2022MMB1387 Economics Report
2022MMB1387 Economics Report
2022MMB1387 Economics Report
ECONOMICS
10/05/2024
PAIDI SATWIKA
2022MMB1387
STATEMENT OF THE PROBLEM:
Let us suppose there is an economic crisis driven by demand deficiency. In that case, the
government intervenes through an expansionary fiscal policy since it assumes a higher mpc.

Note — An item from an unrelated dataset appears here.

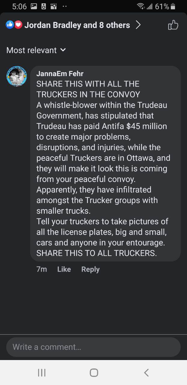The width and height of the screenshot is (187, 385).
Task: Reply to JannaEm Fehr's comment
Action: click(x=90, y=269)
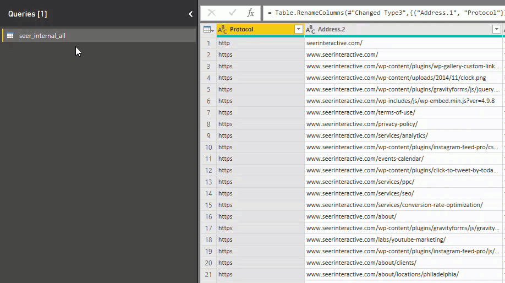
Task: Click the Address.2 column data type icon
Action: [x=310, y=29]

However, the policymakers don't want to hamper the investment and money demand, wherein the
latter's sensitivity to the interest rate is high. So, what should monetary policymakers do in order to
tackle this concern?
INTRODUCTION:
In the given scenario, When the economy is struggling and people aren’t spending much, the
government can step in to help by increasing spending and lowering taxes (Expansionary Fiscal
Policy). However, policymakers are concerned about the potential negative impact on investment
and money demand due to the high sensitivity of the latter to changes in interest rates.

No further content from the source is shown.